Here's instructions for using dryer lint for making paper mache, clay and paper.............................http://www.planetpals.com/dryer_lint_crafts.html

Have fun.


----------



## Ravenlost (Jul 20, 2004)

Thanks for the link! This looks VERY interesting!


----------



## Penny-Ontario (Oct 20, 2007)

Cool, thanks for the link.


----------



## Use Less (Nov 8, 2007)

My art teacher friend did a craft she called "making paper", but they started with waste paper. I always kind of wondered about that. As I recall, she used construction paper scraps and (unprinted) newsprint. Soaked it in a bucket, whirled it in a blender quite a while, drained it in a fine-wire colander, then spread the slurry with a spatula on a window screen of fine fiberglass or copper wire, sometimes patted downand pressed more moisture out with a board or a towel, then set to dry where it could drip safely. She would sometimes put bits of weeds, seeds, herbs, flowers in the slurry, also yarn or thread bits, but pre-cut very fine not to bind up the blender rotor. It's been a while, so somebody else could probably tell you better details. Sue


----------



## sapphira (Mar 24, 2003)

OK. I am going to try to make some paper tomorrow. I got a page on photobucket and will try to oput pictures on here. S.


----------



## luvrulz (Feb 3, 2005)

I have done it and it looks very nice wrapped around a bar of hand made soap and stuff. It makes gorgeous cards and you can even cut some to make the envelope. I have used the blender method but also used a kit I found at the Imaginarium. Great for kids to help too! Easy to get gorgeous results - you can add glitter, fabric or what have you. I used my Vitamix and didn't have to worry about the fiber messing up the blades.....

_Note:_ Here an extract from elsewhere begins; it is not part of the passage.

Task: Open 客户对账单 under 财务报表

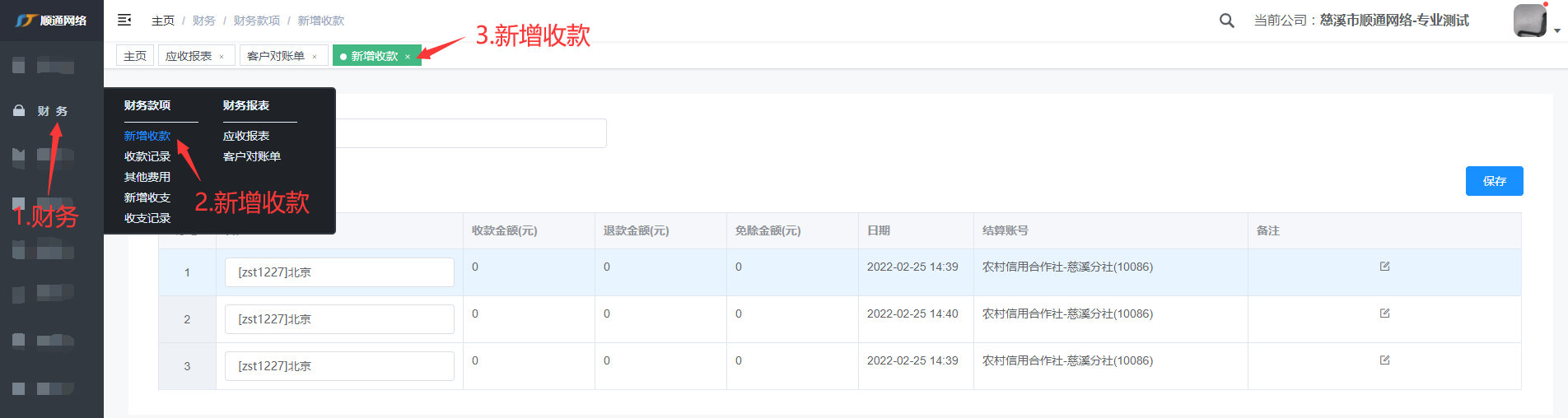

Years ago, we used brown paper bags and it was great since we had such an abundance of them!! You can used cardboard or whatever you have on hand! Experiment!!


----------



## JGex (Dec 27, 2005)

I know the kits are a little spendy, but really, buying a kit was well worth it for me.... I have all the basics and can add items as I can afford them. I have all the scrap paper I could ever want from our business. 

Once I had all of the stuff laid out and ready for "production," making the paper was pretty easy. Give yourself enough time to take your time and you'll have a blast.

A great idea is to use cookie cutters as molds on top of your screen, mix the pulp with flower or herb seeds and make Christmas tree ornaments. When the shapes are dry, just punch a little hole in the top and use a piece of hemp twine or ribon and voila - Christmas tree ornaments that can be planted come Spring time.


----------



## YounGrey (Jun 7, 2007)

Thanks for the link! What great ideas!


----------